* WORK TO BE COMPLETED *
Set down the lines below exactly as they stand, please. Go from the first through the one containing "This screenshot has height=840, width=1432.".

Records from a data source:
┌────────

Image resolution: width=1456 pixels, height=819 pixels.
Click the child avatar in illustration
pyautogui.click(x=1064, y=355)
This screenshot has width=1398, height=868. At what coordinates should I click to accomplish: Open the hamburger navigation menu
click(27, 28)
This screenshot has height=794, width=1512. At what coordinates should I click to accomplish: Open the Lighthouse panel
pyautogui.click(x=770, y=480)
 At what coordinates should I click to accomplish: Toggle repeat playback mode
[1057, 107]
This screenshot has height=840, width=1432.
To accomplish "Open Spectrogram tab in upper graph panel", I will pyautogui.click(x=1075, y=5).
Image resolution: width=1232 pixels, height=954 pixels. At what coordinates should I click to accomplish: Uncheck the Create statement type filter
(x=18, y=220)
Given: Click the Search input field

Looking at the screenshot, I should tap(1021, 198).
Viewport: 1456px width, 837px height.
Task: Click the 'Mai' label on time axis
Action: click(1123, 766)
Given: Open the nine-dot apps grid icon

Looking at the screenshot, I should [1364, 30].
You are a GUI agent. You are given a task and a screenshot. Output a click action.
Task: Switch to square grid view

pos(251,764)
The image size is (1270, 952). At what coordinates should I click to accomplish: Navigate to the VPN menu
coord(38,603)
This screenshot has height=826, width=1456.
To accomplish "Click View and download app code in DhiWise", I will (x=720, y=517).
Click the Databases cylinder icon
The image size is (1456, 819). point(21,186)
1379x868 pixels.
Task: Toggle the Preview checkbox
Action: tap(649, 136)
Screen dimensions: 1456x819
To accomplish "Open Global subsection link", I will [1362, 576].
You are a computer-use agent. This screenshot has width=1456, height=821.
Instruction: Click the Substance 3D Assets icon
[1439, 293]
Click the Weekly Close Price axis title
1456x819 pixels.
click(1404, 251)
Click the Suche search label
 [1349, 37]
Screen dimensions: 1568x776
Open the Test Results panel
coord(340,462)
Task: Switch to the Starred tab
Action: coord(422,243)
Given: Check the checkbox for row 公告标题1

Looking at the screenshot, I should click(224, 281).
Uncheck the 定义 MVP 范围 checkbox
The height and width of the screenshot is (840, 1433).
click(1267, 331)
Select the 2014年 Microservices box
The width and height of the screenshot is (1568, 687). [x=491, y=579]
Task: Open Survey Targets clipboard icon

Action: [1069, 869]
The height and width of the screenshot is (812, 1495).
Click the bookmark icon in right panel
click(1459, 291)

└────────

* YOUR RESPONSE *
Image resolution: width=1456 pixels, height=819 pixels.
Click the child avatar in illustration
pyautogui.click(x=1064, y=355)
This screenshot has width=1398, height=868. At what coordinates should I click to accomplish: Open the hamburger navigation menu
click(27, 28)
This screenshot has height=794, width=1512. At what coordinates should I click to accomplish: Open the Lighthouse panel
pyautogui.click(x=770, y=480)
 At what coordinates should I click to accomplish: Toggle repeat playback mode
[1057, 107]
This screenshot has height=840, width=1432.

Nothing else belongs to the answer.